I don’t know, maybe they never make mistakes. Somehow, though, I doubt that. I think they just don’t write about them. I’m not proud of my mistakes, but I am a bit proud that I write about them, because I’m sure there are one or two people out there who also make mistakes, and I want them to know that while mistakes aren’t exactly “OK”, they do happen, and that we can work in such a way as to minimize them.

The best way to minimize mistakes is not available to me on most days. That is to work with another person, pairing, or a group of people, mobbing or ensembling, if that’s a word, which it isn’t. But small steps, tests, and thinking, do help.

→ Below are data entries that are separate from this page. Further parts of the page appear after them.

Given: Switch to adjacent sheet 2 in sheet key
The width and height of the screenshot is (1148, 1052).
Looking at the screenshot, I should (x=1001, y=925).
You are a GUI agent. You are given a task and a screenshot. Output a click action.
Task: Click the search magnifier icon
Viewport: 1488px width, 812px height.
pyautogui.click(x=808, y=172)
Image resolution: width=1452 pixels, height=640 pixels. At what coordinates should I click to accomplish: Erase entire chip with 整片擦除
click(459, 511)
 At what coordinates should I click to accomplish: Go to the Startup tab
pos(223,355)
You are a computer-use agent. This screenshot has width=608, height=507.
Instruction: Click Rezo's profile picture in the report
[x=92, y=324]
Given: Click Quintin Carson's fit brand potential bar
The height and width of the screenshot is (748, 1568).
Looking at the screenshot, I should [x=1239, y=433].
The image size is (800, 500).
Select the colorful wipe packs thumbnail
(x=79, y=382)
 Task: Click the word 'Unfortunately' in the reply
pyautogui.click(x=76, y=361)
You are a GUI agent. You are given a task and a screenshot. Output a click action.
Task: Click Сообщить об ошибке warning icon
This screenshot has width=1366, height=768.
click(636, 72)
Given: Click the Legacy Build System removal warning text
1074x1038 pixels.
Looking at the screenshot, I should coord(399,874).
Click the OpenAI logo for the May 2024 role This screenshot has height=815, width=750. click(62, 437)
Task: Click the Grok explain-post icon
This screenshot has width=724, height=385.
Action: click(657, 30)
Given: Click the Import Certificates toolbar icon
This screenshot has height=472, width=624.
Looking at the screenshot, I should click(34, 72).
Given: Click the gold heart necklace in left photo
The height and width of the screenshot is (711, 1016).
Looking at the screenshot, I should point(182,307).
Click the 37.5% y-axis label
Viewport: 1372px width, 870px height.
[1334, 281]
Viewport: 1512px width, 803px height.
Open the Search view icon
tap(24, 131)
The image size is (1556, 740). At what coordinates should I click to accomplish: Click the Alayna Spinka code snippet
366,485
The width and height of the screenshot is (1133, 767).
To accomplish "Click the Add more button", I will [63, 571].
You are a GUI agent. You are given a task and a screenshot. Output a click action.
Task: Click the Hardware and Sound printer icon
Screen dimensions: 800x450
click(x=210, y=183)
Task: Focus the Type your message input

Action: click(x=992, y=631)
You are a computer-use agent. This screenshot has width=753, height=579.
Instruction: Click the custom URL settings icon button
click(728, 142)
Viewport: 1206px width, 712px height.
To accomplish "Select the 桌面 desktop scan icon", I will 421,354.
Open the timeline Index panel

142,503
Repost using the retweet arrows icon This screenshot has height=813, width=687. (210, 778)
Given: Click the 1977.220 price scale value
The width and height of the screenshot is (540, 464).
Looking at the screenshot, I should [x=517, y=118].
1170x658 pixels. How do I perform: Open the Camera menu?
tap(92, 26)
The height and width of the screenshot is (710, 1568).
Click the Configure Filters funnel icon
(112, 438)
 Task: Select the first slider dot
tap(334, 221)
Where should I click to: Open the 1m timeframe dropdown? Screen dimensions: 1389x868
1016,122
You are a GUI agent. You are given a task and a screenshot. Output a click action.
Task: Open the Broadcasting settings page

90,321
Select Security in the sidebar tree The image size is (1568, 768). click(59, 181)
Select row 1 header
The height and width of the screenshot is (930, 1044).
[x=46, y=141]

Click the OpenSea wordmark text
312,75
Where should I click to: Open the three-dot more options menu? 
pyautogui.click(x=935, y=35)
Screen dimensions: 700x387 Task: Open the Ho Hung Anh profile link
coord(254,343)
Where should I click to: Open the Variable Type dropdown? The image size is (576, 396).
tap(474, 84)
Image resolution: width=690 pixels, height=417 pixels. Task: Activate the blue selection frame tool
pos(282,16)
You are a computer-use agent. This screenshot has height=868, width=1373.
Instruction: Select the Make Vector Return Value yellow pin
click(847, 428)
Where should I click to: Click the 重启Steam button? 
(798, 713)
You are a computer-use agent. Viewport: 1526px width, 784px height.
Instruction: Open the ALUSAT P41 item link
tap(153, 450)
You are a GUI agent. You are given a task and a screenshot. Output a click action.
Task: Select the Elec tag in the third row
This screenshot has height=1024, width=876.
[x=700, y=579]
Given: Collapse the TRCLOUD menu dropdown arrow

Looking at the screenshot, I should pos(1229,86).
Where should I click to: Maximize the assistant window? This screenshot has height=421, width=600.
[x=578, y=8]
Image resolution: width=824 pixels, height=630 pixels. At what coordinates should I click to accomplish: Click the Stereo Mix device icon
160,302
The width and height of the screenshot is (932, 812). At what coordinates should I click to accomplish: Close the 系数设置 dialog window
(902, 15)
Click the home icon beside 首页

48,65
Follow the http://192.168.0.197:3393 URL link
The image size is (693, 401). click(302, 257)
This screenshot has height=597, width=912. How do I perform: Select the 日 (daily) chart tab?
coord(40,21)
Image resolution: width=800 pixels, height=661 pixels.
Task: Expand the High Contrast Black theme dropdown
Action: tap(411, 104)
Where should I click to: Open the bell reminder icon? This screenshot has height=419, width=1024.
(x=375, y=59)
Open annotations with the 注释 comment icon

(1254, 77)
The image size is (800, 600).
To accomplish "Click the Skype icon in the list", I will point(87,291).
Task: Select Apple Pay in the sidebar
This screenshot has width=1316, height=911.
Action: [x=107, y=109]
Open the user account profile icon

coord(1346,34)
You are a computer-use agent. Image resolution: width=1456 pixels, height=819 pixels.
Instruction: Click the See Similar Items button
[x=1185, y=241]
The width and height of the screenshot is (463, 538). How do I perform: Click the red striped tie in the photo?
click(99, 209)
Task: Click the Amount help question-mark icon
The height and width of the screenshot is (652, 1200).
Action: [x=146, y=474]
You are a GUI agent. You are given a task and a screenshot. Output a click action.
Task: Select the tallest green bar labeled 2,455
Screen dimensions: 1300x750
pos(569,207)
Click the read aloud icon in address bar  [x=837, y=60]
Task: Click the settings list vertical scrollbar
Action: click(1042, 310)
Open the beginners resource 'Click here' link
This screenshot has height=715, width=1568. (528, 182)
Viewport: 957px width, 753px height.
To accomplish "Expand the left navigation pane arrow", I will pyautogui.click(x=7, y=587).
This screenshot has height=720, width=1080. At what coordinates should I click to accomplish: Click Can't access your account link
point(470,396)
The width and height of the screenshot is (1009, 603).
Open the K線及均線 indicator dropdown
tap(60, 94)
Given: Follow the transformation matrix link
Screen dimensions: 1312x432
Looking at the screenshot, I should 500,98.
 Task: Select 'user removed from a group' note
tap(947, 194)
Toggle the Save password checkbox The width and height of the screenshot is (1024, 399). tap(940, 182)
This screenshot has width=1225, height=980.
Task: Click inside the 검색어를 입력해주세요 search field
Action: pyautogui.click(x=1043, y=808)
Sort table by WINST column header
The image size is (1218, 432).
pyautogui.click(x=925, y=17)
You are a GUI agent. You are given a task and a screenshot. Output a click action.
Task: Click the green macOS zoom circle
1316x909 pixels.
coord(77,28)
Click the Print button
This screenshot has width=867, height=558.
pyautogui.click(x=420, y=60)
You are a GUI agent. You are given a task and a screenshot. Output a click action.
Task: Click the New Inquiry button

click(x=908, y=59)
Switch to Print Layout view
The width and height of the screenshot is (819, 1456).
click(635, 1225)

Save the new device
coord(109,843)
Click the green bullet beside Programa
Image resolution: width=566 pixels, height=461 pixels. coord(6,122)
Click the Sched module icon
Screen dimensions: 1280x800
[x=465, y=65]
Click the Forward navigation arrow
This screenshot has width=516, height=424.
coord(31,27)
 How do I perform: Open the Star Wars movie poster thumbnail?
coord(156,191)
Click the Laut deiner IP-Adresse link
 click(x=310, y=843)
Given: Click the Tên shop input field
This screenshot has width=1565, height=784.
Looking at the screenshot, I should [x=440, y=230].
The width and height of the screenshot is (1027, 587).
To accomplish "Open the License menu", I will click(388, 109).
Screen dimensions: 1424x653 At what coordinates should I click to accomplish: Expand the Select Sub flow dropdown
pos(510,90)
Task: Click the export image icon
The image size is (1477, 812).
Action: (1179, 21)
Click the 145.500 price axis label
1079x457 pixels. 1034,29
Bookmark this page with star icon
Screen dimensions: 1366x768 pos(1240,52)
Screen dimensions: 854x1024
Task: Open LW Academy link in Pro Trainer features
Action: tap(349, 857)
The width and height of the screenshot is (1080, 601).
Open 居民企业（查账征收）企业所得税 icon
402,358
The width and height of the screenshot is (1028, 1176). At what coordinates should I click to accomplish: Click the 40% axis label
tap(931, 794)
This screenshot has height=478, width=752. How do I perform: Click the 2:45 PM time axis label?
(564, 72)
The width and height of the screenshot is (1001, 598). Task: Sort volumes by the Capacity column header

Anyway, a couple of tests helped this feature come to be, and the fact that those tests clearly worked helped me to realize I had a display problem, not a logic problem, more quickly than I might have.

Summary

Small saucer is done and I am quite confident in it. I freely grant that more tests would provide more confidence, and if you care to propose some, or write them, we’ll put them in. If you try the program, add them yourself and send me a pull request. And if you find an actual defect, you win. No prize, but you win.

What’s left? We have to make the small saucer target on every shot, which I would have done but forgot until just now. It’ll be a bit tricky, though, so it’s best left for a separate session.

We have a low-priority request for a star field.

And we have a growing priority on doing a new game, using this “framework”. I have a few notions, perhaps Space Invaders, boids, Braightenberg Vehicles. Perhaps I’ll go back to a dungeon thing, probably not on this framework. I think I’ll stick with Python a while, I rather like it.